Cortical bone stem cells were isolated from Gottingen miniswine (sCBSCs) to confirm the feasibility of CBSCs isolation, purification and expansion from a large animal model. Immuno-phenotypic characterization of sCBSCs documented the presence of a distinct cell surface receptor signature compared to CDCs and MSCs. RNA sequencing data revealed sCBSCs have a unique marker profile with high expression of CD55, Integrin 4 (ITGB4), Integrin -3 (CD61), CD82, NT5E (CD73) and Endoglin (ENG), compared to CDCs and MSCs (Online figure I). sCBSCs express lower levels of CD59 compared to CDCs and MSCs. Expression of CD96 was extremely low in sCBSCs and CDCs, compared to MSCs. Similarly, CD248 was expressed on sCBSCs and CDCs. All three cells types expressed CD276, CD109, and were negative for PTPRC (CD45) and CD11b (Online figure I). Expression of some of these markers was also confirmed using Real time RT-PCR analysis (Online table I). Single cell cloning was performed by FACS sorting in a 96-well dish. Each well was carefully assessed under a microscope to confirm the presence of a single cell per well. CBSCs could generate colonies within 5-7 days (Online figure II). These data established that despite the close proximity of origin for MSCs and CBSCs, CBSCs exhibit an extremely distinct cell surface profile and are highly clonogeneic.
sCBSCs isolated exhibited a unique morphometry compared to CDCs and MSCs. CBSCs were thin spindle shaped cells and share some similar morphology with CDCs. MSCs were broad flat cells with distinct differences in morphology when compared with CBSCs (Fig1A-C), as seen under bright field microscopy. There were significant differences in the overall area of CBSCs versus CDCs and MSCs. In addition, CBSCs showed significantly reduced roundness compared to CDCs and MSCs (Fig 1D-E).

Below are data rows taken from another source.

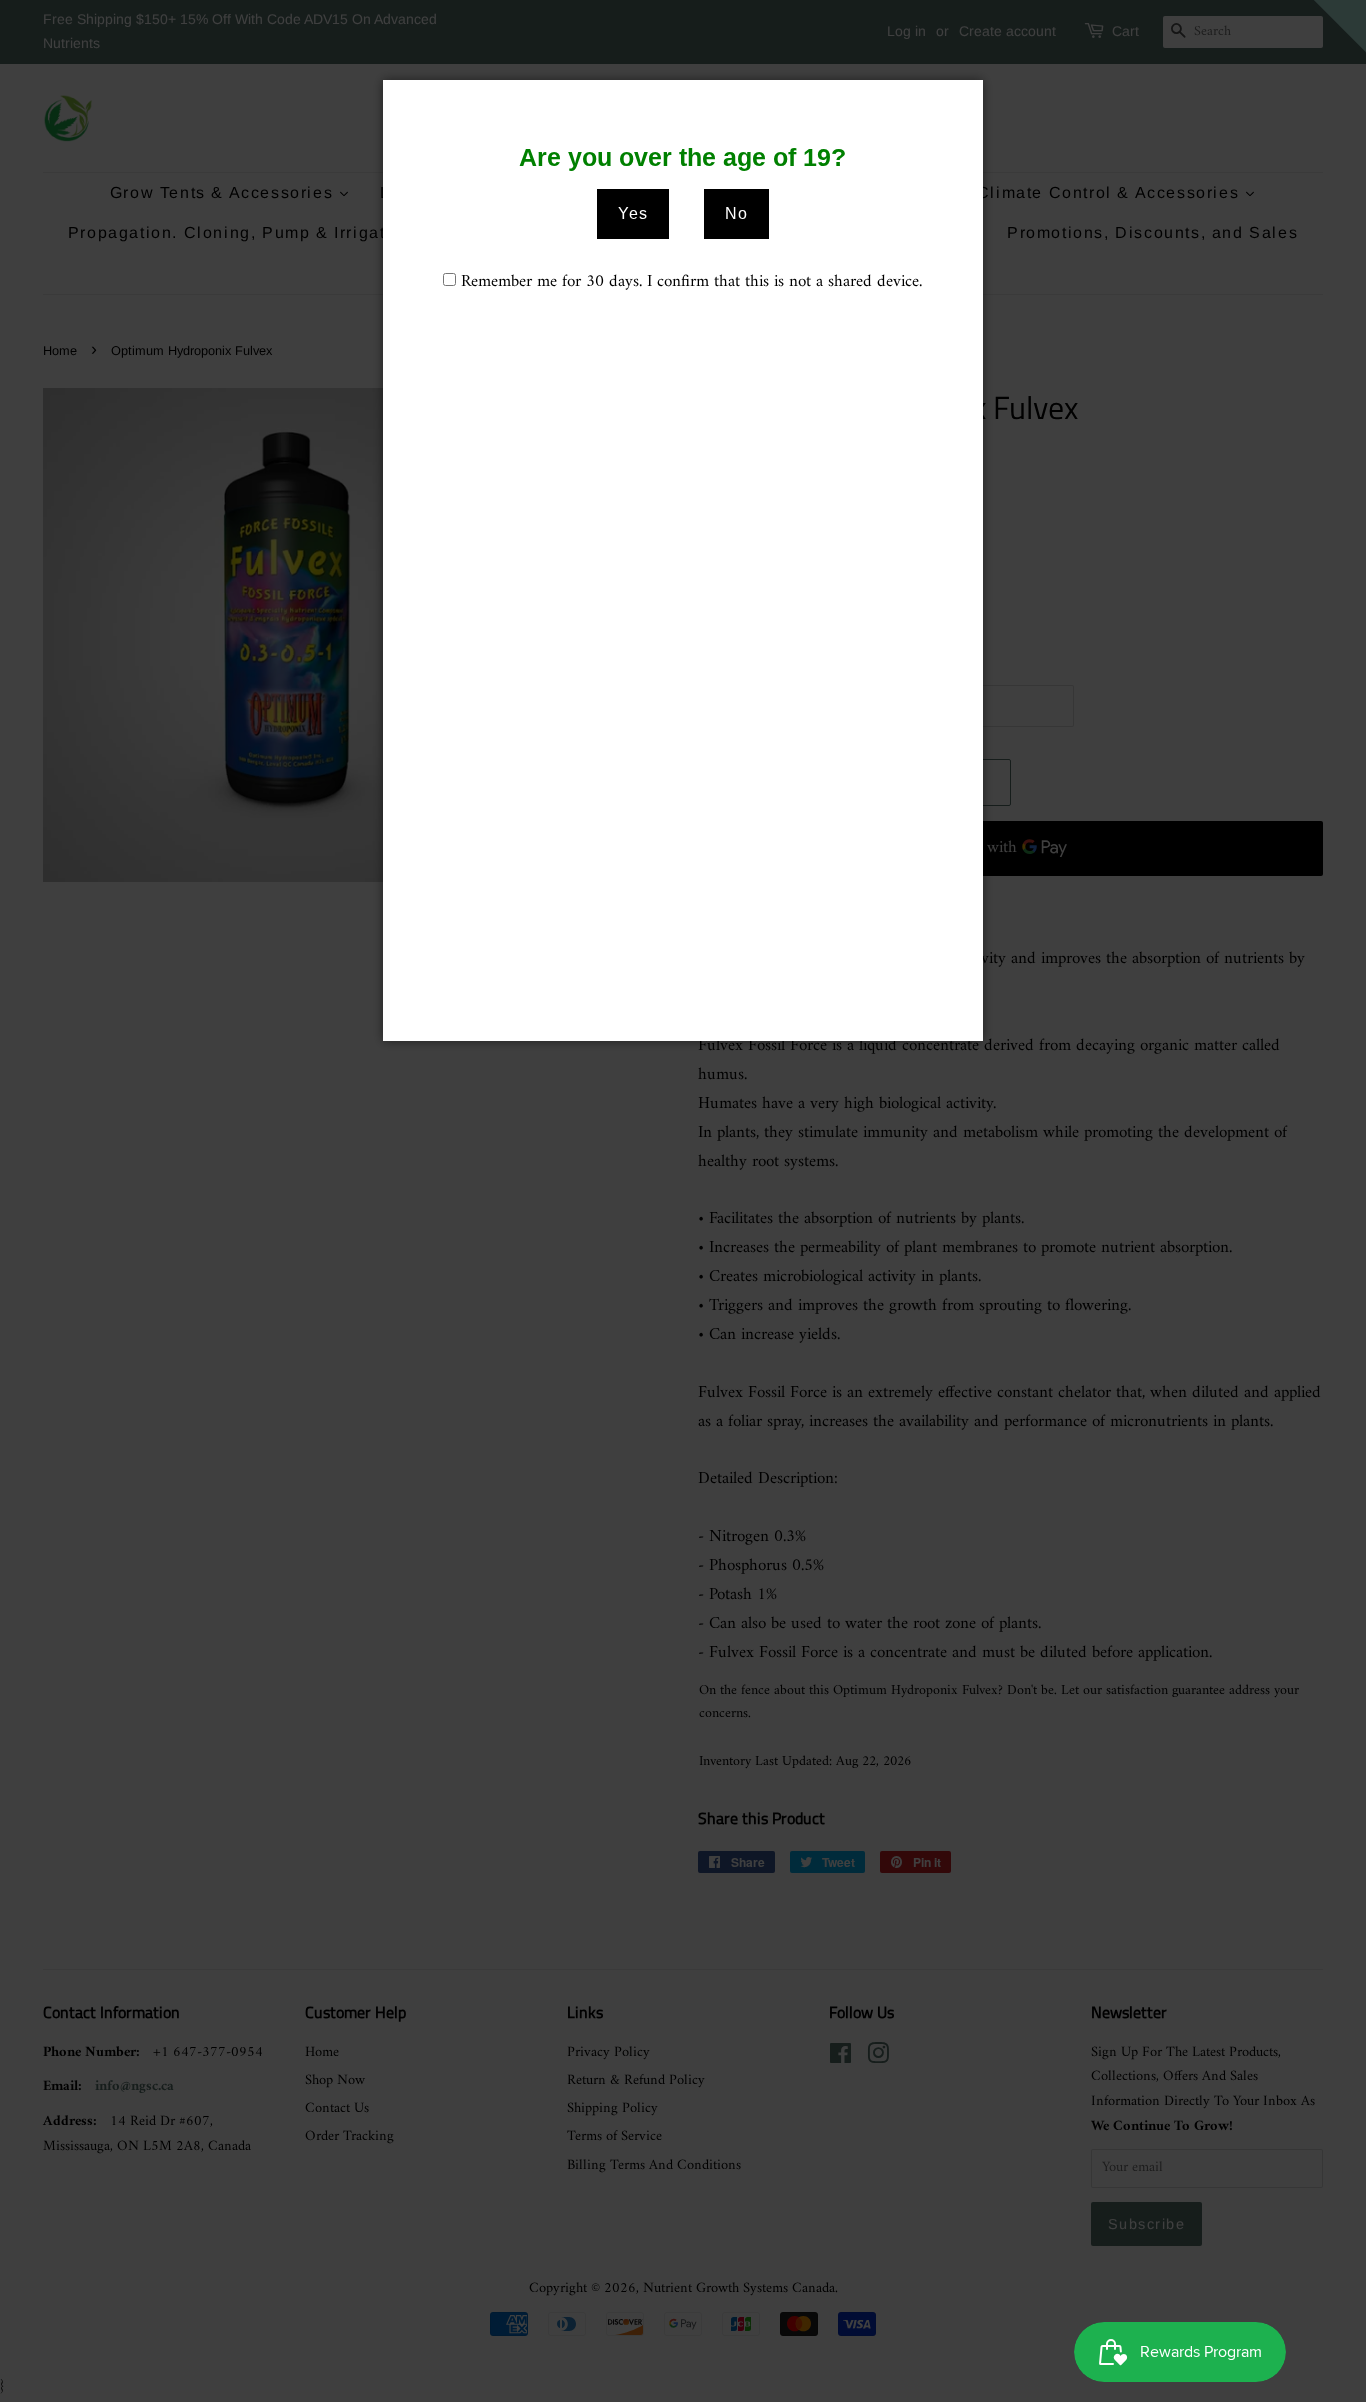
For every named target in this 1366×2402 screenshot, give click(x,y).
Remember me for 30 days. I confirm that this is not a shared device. (691, 282)
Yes (633, 213)
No (736, 213)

sCBSCs showed significantly increased proliferation at day 3 compared to CDCs (p<0.001) and MSCs (p<0.001) (Figure 1F). Concurrently, the enhanced accumulation of sCBSCs in S-phase (20.50%) together with a significant reduction of the G1-phase (64.6%) compared to CDCs (G1-phase 79.7%, S-phase 11.6%) and MSCs (G1-phase 83.7%, S- phase 7.95%) (Figure 1G) documents differences in the proliferative potential of CBSCs versus CDCs and MSCs. Genes involved in proliferation and cell cycle clustered in a heat map indicates increased expression of Cyclin D2 (CCND2), Guanine Nucleotide Binding Protein-Like 3 (GNL3). Similarly, Replication Protein A3 (RPA3), which plays an essential role both in DNA replication and in the cellular response to DNA damage, was up regulated in CBSCs. CDK2A, involved in G1-S transition in a cell cycle, was also increased in CBSCs compared to CDCs and MSCs (Figure 1H). Taken together, these data suggest that CBSCs possess higher proliferative capacity than CDCs and MSCs. Improved survival, immuno-modulatory and migration capacity.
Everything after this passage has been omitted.